- [PROMPT] Your answer should hold exactly the lines from the one with "Viewport: 596px width, 432px" through the last line of the material below, nothing before and nothing extra.

- [MATERIAL FOR THE TASK]
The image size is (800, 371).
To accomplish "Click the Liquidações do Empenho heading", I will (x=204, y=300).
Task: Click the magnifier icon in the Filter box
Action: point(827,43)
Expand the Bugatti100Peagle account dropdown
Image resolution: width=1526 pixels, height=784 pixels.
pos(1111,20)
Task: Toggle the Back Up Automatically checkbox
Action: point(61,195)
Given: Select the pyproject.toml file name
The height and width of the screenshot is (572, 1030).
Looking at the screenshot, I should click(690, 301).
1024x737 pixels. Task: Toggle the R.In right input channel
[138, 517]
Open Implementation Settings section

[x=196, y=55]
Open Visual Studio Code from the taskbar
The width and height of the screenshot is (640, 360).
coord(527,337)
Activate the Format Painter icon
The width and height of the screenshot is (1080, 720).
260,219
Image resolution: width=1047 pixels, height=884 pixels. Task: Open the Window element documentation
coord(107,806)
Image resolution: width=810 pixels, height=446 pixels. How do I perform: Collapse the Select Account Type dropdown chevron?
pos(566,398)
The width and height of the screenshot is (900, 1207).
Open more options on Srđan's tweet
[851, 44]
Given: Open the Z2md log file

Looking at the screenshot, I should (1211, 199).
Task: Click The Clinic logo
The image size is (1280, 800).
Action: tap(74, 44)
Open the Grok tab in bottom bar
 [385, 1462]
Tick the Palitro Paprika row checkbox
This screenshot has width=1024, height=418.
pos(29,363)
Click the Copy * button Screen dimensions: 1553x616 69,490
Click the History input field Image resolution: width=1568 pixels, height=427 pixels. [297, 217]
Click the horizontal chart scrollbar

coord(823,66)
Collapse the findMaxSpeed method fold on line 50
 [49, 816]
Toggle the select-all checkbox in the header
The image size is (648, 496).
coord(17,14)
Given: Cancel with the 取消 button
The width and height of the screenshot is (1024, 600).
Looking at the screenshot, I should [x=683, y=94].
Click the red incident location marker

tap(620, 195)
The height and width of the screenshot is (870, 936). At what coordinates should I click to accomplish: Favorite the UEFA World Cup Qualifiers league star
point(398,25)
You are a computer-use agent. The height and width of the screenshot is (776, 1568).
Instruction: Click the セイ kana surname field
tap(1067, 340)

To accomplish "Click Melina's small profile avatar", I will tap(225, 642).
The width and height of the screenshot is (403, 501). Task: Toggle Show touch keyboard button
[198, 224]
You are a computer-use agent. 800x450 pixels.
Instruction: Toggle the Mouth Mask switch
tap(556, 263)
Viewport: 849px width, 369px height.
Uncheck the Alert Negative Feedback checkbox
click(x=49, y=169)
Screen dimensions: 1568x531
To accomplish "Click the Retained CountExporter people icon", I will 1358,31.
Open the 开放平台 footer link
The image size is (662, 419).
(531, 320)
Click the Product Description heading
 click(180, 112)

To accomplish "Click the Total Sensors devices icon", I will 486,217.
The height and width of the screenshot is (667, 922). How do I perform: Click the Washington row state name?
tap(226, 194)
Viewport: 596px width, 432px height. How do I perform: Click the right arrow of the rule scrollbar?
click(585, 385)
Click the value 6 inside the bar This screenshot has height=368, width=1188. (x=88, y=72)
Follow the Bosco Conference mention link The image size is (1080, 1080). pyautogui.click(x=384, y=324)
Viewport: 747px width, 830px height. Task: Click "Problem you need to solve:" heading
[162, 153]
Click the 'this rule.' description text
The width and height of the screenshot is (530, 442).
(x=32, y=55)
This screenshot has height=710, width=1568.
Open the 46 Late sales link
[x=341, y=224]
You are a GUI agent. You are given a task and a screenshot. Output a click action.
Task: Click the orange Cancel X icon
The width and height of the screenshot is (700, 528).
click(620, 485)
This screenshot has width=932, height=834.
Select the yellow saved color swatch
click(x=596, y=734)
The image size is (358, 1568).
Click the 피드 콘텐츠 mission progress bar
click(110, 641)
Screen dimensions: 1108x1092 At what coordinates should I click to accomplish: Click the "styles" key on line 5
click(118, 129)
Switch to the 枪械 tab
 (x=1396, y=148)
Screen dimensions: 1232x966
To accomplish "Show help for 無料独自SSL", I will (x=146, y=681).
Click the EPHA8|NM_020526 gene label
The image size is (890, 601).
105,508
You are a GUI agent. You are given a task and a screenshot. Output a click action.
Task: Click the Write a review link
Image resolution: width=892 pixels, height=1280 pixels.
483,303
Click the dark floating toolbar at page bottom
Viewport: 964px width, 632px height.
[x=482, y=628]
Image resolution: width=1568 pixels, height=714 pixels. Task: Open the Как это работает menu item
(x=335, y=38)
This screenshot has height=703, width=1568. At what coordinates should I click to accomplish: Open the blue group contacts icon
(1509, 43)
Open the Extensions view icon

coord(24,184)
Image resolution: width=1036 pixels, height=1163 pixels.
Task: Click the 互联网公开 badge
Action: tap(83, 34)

- [ANSWER TO THE EXERCISE]
Viewport: 596px width, 432px height. How do I perform: Click the right arrow of the rule scrollbar?
click(585, 385)
Click the value 6 inside the bar This screenshot has height=368, width=1188. (x=88, y=72)
Follow the Bosco Conference mention link The image size is (1080, 1080). pyautogui.click(x=384, y=324)
Viewport: 747px width, 830px height. Task: Click "Problem you need to solve:" heading
[162, 153]
Click the 'this rule.' description text
The width and height of the screenshot is (530, 442).
(x=32, y=55)
This screenshot has height=710, width=1568.
Open the 46 Late sales link
[x=341, y=224]
You are a GUI agent. You are given a task and a screenshot. Output a click action.
Task: Click the orange Cancel X icon
The width and height of the screenshot is (700, 528).
click(620, 485)
This screenshot has width=932, height=834.
Select the yellow saved color swatch
click(x=596, y=734)
The image size is (358, 1568).
Click the 피드 콘텐츠 mission progress bar
click(110, 641)
Screen dimensions: 1108x1092 At what coordinates should I click to accomplish: Click the "styles" key on line 5
click(118, 129)
Switch to the 枪械 tab
 (x=1396, y=148)
Screen dimensions: 1232x966
To accomplish "Show help for 無料独自SSL", I will (x=146, y=681).
Click the EPHA8|NM_020526 gene label
The image size is (890, 601).
105,508
You are a GUI agent. You are given a task and a screenshot. Output a click action.
Task: Click the Write a review link
Image resolution: width=892 pixels, height=1280 pixels.
483,303
Click the dark floating toolbar at page bottom
Viewport: 964px width, 632px height.
[x=482, y=628]
Image resolution: width=1568 pixels, height=714 pixels. Task: Open the Как это работает menu item
(x=335, y=38)
This screenshot has height=703, width=1568. At what coordinates should I click to accomplish: Open the blue group contacts icon
(1509, 43)
Open the Extensions view icon

coord(24,184)
Image resolution: width=1036 pixels, height=1163 pixels.
Task: Click the 互联网公开 badge
Action: tap(83, 34)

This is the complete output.